Ryan McIntyre – one of the co-founders of Excite writes,"A decade is a very long time in Silicon Valley, particularly when viewed through the lens of Moore's Law". Excerpts with edits and my comments added:
Short term exponential progress is overestimated(where the curve is relatively flat),but we tend to underestimate progress in the long term (when the curve gets very steep, goes up and to the right, does a hockey stick, etc.).Though enterprise and consumer oriented companies like yahoo, google, eBay, Amazon etc..have different revenue models, their delivery model and back-end architectures for serving their customers are fundamentally similar. A quick overview of prices of key infrastructure elements in the data centers:
- Bandwidth: $1100/megabit/month in 1995 vs. $128/megabit/month in 2005
- Cage Space: $175/sqft/month in 1995 vs. $25/sqft/month in 2005
- Disk Storage: $1,300,000/TB in 1995 vs. $3,300/TB in 2005 (SCSI RAID)
- 1-CPU Server: $25,000 in 1995 vs. $1,000 in 2005 (web server class machine)
- 4-CPU Server: $360,000 in 1995 vs. $38,000 in 2005 (with 16GB RAM)
The compute performance of a web server class machine in 1995 vs. today if assessed makes interesting reading. Given five or six performance doublings since 1995 courtesy of improvements in clock speed, bus speed, architecture changes from 32 to 64 bit,additional cache memory and faster RAM, a conservative estimate would be that today's single CPU 1-U "pizza box" web server is roughly fifty times faster than last decade's model. Couple that with the 25x price difference for this serverx, in 2005 - one can buymore than one-thousand times as much compute power as it did in 1995. Bandwidth is at least ten times cheaper than it was in 1995, floor space in the data center is seven times cheaper and enterprise-class storage is at least four hundred times cheaper than it was only a decade ago. With some smart software and network engineering, the cost per gigabyte of storage can be brought down an order of magnitude further still using a distributed filesystem based on low-end IDE drives. Finally, with the rise of Linux, Apache, MySQL and open source in general, software license costs can also vanish from the equation when running a large-scale web service.

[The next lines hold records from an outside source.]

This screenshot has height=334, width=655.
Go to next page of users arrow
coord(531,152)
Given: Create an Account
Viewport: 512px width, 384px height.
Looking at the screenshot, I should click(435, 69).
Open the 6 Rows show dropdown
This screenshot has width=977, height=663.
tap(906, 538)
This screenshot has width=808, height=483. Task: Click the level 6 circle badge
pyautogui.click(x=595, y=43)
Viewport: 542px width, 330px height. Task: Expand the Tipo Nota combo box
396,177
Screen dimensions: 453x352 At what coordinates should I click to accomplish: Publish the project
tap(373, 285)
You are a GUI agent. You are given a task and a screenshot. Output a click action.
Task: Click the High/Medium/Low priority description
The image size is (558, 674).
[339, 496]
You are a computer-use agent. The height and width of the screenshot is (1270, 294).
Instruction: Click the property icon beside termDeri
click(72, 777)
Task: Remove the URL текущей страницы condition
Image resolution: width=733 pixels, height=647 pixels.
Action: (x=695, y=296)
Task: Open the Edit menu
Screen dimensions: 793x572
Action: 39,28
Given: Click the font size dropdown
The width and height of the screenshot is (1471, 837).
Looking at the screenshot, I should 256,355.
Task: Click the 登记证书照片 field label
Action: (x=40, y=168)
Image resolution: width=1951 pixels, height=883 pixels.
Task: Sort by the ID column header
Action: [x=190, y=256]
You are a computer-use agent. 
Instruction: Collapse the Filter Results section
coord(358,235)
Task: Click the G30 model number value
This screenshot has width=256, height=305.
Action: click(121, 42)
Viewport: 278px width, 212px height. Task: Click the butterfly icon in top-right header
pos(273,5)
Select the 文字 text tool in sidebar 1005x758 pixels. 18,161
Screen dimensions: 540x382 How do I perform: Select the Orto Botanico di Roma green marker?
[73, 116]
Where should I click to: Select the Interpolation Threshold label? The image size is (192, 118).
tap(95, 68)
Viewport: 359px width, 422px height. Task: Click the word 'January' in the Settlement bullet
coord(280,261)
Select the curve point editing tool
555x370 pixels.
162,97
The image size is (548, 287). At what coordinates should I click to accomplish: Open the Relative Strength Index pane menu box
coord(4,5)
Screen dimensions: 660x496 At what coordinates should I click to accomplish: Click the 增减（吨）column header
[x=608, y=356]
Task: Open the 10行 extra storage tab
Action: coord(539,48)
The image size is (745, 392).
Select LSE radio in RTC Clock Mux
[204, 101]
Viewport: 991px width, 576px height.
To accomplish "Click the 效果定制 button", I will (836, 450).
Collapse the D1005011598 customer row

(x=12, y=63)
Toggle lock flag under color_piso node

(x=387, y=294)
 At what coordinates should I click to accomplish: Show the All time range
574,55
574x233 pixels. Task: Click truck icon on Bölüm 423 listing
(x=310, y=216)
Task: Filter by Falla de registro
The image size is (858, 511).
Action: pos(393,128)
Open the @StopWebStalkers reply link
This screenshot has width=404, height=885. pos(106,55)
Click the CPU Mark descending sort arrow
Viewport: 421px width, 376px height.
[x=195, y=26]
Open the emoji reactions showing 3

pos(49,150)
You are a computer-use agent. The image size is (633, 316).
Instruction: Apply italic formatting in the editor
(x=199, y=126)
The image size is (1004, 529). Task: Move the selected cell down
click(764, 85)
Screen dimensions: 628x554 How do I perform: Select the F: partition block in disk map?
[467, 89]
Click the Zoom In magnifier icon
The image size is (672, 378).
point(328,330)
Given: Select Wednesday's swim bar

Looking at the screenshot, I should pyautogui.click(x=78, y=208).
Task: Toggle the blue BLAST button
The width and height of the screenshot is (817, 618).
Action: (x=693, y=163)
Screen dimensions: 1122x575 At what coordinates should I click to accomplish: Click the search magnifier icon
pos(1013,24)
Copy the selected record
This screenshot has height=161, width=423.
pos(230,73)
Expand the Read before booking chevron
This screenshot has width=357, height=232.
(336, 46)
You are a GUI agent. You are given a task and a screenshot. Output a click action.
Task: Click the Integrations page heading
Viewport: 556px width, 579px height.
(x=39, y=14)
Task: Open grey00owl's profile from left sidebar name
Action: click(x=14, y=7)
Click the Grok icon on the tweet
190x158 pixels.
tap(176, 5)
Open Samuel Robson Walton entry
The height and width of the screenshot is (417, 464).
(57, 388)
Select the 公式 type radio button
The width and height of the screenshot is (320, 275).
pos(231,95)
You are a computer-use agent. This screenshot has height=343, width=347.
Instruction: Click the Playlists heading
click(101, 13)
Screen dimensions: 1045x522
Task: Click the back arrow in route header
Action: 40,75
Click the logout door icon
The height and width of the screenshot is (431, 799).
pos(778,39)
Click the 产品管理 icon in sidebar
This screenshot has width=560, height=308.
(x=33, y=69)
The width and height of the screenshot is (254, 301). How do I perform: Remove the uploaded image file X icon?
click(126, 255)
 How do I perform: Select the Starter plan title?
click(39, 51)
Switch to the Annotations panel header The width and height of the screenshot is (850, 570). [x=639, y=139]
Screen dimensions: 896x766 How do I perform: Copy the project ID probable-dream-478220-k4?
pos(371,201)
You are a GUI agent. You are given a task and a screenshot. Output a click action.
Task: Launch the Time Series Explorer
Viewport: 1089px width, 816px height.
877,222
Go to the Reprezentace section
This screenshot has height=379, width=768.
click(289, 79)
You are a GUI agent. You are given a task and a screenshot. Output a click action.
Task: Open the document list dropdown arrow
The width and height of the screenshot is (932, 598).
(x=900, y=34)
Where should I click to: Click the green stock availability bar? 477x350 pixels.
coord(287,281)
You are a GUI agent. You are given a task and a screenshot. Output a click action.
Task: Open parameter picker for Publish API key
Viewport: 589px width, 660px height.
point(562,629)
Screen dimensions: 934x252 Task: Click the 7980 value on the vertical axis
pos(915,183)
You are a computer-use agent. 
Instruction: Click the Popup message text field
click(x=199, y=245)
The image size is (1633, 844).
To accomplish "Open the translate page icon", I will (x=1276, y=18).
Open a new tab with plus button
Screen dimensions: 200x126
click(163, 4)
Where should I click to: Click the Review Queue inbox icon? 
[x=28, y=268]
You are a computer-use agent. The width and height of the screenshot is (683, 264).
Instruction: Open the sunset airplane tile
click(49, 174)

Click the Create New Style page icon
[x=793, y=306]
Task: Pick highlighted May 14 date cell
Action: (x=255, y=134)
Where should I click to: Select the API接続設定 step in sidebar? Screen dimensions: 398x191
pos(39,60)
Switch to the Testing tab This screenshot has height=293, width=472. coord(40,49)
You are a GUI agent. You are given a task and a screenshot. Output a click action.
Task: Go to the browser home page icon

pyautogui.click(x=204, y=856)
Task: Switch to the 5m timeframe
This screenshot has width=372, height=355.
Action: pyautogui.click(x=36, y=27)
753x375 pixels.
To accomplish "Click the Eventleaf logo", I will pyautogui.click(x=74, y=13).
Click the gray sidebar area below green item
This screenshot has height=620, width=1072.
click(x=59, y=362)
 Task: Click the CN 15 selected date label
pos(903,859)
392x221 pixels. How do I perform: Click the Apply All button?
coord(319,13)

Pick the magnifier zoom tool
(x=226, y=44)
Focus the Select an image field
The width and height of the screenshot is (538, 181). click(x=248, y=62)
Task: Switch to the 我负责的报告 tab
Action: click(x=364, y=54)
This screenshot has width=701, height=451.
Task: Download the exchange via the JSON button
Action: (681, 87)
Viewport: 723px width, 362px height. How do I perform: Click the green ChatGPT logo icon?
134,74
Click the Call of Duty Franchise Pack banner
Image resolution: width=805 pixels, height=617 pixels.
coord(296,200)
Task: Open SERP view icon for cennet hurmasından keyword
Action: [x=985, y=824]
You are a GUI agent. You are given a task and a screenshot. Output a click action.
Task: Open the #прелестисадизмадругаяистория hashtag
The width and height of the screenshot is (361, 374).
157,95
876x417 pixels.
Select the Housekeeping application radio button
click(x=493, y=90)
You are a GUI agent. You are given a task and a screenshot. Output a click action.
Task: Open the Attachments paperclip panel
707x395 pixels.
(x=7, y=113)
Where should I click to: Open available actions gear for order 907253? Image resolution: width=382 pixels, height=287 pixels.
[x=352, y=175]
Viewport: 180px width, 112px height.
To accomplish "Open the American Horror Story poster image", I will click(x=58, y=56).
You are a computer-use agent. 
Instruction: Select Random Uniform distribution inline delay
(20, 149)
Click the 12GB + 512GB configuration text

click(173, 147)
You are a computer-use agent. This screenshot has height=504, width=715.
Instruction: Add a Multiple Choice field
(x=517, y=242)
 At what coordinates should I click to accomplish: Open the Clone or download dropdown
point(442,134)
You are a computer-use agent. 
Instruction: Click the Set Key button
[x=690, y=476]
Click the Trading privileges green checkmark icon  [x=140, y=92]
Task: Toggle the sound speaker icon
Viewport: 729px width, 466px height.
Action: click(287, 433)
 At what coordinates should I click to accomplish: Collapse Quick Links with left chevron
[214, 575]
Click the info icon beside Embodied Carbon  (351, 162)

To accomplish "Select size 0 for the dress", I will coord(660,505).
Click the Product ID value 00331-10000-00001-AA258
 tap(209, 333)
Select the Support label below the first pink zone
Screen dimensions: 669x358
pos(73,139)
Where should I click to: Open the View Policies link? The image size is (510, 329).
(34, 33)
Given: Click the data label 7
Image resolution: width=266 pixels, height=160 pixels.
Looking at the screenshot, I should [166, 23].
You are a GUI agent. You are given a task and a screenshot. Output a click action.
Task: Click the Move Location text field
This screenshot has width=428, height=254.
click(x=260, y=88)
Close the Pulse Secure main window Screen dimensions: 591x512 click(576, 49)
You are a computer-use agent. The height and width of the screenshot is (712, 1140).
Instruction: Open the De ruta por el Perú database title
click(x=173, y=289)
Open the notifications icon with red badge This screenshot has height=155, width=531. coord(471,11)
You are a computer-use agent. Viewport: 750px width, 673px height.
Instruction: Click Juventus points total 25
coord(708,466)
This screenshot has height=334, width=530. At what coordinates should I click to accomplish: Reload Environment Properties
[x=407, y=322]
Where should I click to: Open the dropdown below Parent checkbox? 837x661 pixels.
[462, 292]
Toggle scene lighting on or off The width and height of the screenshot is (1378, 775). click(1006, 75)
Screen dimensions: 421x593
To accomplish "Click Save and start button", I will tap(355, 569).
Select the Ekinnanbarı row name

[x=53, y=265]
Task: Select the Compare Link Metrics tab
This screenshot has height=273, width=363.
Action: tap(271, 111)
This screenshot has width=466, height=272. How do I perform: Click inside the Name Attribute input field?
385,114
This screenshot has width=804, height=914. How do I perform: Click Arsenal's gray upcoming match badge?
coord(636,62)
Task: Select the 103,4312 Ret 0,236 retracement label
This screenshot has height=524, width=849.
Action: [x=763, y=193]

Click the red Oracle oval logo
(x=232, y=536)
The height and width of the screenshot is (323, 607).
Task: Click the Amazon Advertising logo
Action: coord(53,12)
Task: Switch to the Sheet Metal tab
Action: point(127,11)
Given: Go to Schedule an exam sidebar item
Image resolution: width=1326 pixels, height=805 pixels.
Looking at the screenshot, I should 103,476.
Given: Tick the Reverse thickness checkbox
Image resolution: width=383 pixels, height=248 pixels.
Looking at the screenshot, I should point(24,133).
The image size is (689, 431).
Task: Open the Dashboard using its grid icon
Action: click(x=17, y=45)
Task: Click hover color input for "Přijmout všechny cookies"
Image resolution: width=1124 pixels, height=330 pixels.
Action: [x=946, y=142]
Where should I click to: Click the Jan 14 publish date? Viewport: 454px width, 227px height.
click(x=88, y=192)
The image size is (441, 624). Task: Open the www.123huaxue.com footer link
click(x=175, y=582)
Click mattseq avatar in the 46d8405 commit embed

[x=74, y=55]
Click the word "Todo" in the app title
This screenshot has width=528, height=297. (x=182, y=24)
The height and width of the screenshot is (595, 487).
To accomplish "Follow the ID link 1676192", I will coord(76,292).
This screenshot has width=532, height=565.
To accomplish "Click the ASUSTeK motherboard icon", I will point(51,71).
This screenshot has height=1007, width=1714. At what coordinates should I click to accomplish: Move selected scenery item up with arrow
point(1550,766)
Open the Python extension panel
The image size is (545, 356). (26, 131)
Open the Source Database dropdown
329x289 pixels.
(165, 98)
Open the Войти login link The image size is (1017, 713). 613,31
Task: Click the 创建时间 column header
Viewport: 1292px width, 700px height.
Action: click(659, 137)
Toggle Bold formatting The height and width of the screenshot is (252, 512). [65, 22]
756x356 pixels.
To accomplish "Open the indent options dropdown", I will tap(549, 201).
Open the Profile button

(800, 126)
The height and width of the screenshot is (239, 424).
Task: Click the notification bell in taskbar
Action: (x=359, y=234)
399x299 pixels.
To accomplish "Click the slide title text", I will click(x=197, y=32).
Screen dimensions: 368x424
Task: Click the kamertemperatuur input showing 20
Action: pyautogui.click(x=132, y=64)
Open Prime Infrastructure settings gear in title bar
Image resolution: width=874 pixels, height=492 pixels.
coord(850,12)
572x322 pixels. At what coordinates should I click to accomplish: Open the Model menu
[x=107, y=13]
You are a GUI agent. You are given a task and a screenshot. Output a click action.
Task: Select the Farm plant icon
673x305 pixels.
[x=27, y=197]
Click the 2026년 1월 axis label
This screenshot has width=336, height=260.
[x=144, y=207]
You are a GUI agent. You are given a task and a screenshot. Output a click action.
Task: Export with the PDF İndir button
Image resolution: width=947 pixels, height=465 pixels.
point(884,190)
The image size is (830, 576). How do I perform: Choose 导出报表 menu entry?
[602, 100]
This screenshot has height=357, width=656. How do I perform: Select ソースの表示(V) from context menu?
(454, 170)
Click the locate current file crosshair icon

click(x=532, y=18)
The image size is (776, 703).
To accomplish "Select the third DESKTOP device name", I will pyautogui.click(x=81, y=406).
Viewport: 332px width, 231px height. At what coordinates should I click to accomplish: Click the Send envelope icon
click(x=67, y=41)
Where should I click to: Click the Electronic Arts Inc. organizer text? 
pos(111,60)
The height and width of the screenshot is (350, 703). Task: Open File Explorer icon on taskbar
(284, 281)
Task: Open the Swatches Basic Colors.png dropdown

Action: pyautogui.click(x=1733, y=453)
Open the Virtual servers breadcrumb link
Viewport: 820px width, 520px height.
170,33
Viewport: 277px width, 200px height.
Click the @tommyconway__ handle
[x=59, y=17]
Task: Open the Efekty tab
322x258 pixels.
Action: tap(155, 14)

The cost to deliver an application to an end-user has dropped dramatically for web service enteprisess and the cost to operate their data centers therefore has much less of an impact on their costs of operations and capex budget than it used to, which means their gross margins for delivering their product have improved significantly since 1995. For companies like Yahoo, Google and more recently, Technorati, this means the cost to deliver a page view or search results page has gone down dramatically, while the average size of a search-results page is perhaps only marginally larger since 1995. Even considering the size of a search index (Google's 8B pages today vs. Excite's 10M in 1995) has grown nearly one thousand-fold, the costs of computing power and storage have accommodated this expansion while bandwidth costs and rack space have fallen nearly tenfold.
A subscription-based recurring revenue stream can foster different business models with dependable revenue stream and profit margins that can approach those of a traditional software company. In 2015, the increases in CPU speed, memory density and bandwidth will make today's costs and capabilities look as quaint as 1995's do today. Thus the environment will continue to become more hospitable to the software-as-a-service model, more entrepreneurs will create meaningful businesses based on this model, VCs will continue to invest in these ideas, and we'll all be able to enjoy some mind-blowing applications a decade from now that are simply not possible today.